PBR Staff Writer Published 23 August 2017

Zealand Pharma says that its partner Boehringer Ingelheim has launched phase 1 clinical trials to assess glucagon/GLP-1 agonist and an amylin analog as new treatment options for obesity and diabetes.

Both the compounds were discovered through the research collaboration between Zealand and Boehringer Ingelheim.

According to Zealand, the glucagon/GLP-1 agonist activates two key gut hormone receptors GLP-1 and glucagon. With its dual action mechanism, the glucagon/GLP-1 agonist could offer better regulation of blood sugar and weight loss than the existing single agonist treatments.

The Danish biotech company says that the compound partly builds on the effects of oxyntomodulin, a natural gut hormone known to decrease intake of food and boost energy expenditure in humans.

A randomized, double-blind study in healthy humans of the dual glucagon/GLP-1 agonist will be held in Germany to assess its safety and tolerability of single ascending doses. The findings of the phase 1 trial for the glucagon/GLP-1 agonist are likely to come out in late 2018.

Zealand Pharma’s other candidate is an analog of amylin, a pancreatic peptide hormone known to play a key role in bringing down the intake of food and in controlling the postprandial plasma glucose levels.

The Danish biotech firm says that its compound had shown considerable weight loss results in preclinical models of obesity. A phase 1 trial for the compound will be held in Germany to study its safety and tolerability with data expected to be released in late 2018.

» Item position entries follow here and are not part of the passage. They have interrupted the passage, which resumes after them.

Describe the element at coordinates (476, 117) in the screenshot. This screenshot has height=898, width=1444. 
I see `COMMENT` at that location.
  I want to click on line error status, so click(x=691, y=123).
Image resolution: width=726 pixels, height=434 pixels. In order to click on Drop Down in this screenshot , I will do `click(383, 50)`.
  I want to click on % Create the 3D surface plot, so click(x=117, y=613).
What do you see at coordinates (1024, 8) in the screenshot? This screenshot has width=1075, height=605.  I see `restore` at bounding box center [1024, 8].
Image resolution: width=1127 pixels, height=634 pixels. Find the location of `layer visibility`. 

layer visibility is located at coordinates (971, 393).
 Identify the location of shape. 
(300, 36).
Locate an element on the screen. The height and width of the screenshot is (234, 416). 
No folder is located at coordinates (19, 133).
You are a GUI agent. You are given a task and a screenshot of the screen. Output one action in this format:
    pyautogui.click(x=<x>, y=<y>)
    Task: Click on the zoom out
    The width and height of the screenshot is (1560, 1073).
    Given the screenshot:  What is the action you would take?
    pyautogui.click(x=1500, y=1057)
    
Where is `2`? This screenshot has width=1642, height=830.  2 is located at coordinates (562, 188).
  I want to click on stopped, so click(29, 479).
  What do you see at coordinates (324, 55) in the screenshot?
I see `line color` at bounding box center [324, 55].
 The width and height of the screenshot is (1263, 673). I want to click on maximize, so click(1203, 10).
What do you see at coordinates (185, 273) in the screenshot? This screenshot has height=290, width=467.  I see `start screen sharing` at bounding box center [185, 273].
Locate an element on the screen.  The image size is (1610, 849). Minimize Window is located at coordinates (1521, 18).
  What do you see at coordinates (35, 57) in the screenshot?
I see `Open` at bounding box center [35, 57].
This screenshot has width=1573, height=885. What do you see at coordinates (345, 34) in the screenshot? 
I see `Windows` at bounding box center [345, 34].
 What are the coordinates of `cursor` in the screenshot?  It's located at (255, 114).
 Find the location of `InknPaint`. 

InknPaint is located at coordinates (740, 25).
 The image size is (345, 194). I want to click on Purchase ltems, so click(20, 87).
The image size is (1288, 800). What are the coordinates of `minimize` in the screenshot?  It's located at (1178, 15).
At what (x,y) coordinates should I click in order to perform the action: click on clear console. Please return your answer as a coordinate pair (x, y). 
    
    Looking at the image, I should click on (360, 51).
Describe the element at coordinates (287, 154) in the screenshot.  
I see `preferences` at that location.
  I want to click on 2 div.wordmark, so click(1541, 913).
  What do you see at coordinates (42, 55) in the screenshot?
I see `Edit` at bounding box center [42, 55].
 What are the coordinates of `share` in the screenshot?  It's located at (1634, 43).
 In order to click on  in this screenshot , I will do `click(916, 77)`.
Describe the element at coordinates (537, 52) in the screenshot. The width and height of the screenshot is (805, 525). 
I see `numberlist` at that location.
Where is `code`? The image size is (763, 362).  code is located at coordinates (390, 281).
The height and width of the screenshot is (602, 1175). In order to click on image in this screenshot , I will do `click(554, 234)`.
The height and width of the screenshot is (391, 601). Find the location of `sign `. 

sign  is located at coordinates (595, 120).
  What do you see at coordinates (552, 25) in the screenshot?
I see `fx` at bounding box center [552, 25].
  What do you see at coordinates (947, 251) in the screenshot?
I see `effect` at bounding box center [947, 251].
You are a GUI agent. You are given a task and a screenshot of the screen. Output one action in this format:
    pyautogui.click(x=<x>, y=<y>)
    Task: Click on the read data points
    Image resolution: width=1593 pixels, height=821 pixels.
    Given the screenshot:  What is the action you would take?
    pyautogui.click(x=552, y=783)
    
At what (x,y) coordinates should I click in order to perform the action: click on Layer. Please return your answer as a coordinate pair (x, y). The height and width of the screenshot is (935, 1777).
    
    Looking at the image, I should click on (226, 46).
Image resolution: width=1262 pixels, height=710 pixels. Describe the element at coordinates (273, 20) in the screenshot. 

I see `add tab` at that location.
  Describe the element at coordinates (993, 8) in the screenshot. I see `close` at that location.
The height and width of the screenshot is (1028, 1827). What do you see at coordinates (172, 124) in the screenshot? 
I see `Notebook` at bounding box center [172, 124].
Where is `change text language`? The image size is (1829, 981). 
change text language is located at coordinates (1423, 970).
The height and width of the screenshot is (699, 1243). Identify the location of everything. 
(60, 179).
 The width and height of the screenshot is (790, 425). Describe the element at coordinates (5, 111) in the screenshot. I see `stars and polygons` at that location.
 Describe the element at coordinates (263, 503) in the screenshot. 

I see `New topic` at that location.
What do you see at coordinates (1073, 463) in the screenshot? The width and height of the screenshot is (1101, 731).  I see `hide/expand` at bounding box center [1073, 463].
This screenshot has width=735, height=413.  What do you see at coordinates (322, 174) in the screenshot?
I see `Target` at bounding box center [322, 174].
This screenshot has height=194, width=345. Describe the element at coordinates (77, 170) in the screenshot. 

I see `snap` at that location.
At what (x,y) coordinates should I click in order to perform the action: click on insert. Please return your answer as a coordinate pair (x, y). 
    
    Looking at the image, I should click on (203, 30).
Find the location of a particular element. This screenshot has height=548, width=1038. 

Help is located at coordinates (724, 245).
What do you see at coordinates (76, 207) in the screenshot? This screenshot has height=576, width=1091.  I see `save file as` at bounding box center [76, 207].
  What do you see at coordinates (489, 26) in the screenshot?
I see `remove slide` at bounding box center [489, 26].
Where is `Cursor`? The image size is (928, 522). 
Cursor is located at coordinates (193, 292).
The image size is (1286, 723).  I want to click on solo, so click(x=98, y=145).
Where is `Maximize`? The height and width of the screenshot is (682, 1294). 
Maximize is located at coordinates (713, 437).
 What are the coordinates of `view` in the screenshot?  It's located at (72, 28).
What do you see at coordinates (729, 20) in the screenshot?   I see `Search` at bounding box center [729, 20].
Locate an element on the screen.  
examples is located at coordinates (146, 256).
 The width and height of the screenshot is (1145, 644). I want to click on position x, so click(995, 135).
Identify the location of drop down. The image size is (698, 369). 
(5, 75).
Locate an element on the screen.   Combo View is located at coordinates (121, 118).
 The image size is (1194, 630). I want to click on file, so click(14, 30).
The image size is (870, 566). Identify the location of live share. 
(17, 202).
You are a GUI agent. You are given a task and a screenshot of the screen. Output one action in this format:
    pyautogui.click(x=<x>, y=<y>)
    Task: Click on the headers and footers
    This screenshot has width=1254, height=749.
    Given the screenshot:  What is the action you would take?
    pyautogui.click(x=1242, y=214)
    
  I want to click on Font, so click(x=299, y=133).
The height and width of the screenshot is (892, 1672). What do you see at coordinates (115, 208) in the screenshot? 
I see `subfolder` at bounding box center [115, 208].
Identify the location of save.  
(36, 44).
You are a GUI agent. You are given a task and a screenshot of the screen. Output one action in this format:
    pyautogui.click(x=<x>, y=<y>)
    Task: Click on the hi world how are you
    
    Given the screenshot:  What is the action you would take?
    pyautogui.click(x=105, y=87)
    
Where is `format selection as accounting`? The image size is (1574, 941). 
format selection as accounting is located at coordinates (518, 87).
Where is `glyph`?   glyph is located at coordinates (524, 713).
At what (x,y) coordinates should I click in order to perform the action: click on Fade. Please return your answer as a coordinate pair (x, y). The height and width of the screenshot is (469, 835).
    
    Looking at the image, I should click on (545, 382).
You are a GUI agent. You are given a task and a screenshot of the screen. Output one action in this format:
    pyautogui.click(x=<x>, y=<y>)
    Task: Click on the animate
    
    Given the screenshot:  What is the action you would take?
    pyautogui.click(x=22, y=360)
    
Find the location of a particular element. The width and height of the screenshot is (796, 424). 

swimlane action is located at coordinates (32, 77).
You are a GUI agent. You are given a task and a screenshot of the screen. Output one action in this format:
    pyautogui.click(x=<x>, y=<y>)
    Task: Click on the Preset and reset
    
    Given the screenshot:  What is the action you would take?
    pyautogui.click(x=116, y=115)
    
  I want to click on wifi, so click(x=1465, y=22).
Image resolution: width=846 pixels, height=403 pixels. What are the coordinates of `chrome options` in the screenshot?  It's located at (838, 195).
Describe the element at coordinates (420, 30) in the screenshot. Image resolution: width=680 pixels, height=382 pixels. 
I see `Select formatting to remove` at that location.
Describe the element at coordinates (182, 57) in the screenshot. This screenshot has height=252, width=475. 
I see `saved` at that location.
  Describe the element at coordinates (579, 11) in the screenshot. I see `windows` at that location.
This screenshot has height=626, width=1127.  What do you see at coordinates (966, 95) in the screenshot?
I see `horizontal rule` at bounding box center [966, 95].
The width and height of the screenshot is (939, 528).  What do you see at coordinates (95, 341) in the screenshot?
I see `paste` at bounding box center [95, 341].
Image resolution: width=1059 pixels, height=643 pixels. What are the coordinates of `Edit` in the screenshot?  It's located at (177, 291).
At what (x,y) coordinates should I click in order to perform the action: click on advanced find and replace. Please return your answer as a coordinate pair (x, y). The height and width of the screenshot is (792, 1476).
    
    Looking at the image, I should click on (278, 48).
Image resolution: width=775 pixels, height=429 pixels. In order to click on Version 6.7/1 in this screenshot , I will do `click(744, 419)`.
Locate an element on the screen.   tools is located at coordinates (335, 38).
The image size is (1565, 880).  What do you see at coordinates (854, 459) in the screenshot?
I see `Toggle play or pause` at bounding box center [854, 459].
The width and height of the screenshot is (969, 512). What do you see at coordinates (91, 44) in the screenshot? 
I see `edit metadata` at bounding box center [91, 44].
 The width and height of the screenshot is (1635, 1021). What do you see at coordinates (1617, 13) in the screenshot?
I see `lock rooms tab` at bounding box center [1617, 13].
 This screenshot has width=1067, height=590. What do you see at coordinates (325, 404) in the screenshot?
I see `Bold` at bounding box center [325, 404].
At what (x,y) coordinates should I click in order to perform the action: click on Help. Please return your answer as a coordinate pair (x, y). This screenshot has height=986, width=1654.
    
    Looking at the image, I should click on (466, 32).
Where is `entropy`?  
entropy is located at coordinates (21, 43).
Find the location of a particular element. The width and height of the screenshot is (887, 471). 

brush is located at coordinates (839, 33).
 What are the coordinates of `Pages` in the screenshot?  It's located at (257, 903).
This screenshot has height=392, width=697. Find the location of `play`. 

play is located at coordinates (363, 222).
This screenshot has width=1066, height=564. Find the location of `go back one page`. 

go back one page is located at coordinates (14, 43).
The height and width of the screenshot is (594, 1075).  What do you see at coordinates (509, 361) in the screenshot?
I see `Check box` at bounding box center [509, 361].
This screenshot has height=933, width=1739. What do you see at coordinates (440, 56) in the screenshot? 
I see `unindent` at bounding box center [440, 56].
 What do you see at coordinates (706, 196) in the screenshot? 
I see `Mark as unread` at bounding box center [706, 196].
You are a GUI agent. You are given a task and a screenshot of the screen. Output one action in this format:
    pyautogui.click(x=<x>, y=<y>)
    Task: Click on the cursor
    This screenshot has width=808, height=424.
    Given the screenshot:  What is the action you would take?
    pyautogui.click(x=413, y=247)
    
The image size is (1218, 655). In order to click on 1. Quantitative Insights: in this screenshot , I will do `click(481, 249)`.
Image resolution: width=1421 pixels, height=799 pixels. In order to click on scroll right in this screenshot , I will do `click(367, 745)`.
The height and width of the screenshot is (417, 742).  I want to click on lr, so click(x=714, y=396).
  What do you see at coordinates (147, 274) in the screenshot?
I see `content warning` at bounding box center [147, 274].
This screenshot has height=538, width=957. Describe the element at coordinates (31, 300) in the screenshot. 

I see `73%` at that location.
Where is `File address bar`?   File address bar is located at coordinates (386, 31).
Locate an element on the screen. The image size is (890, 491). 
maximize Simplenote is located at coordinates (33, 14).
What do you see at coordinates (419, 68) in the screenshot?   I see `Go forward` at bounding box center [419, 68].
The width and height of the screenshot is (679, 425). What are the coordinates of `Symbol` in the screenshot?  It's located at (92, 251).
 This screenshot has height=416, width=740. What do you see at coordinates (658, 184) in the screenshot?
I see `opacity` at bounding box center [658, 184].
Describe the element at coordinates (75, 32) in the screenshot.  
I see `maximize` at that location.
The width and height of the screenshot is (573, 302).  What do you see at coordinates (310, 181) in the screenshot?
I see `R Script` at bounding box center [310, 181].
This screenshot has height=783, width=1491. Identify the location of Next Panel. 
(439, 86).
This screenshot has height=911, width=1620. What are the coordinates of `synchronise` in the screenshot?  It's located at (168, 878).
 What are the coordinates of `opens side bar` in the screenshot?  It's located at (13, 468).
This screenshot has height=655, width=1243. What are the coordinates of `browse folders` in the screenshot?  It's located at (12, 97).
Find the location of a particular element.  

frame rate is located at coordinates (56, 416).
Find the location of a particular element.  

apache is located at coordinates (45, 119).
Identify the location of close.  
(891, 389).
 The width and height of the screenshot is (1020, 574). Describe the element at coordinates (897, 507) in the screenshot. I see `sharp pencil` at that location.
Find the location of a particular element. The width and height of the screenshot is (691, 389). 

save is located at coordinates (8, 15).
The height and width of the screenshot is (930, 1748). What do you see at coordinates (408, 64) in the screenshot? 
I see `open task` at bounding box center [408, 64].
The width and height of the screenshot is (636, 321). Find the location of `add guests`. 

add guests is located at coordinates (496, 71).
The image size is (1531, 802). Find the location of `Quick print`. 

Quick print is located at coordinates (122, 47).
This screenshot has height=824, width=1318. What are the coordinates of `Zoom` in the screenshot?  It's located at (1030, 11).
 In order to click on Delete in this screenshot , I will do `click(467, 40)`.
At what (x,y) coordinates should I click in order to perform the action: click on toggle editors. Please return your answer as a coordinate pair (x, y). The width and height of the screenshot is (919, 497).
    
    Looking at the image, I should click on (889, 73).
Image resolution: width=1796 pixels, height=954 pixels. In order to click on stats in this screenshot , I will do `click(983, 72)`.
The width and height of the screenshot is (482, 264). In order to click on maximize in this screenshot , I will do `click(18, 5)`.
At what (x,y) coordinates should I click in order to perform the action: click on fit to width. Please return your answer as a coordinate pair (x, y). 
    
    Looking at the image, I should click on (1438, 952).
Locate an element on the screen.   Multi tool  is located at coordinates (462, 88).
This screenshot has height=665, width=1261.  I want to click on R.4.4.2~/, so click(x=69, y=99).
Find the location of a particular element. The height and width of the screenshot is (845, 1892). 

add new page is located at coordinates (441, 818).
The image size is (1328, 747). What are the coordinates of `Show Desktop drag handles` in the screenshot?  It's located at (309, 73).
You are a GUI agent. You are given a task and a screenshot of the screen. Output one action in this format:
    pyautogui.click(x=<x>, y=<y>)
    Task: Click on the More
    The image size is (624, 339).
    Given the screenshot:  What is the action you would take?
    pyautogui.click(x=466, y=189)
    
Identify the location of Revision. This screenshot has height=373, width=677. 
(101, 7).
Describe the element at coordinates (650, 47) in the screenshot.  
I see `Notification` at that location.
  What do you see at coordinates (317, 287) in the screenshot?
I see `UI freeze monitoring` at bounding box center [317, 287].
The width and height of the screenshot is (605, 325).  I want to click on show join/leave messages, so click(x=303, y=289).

Zealand executive vice president, chief medical and development officer Adam Steensberg said that the progression of the two new analogs into clinical trials reflects the company’s ability in developing novel peptides for people looking for adequate solutions for obesity treatment and better treatment options for their diabetes.

“We have a strong partnership with Boehringer Ingelheim and look forward to future studies that will establish if the impressive preclinical weight loss results can be confirmed in clinical trials.”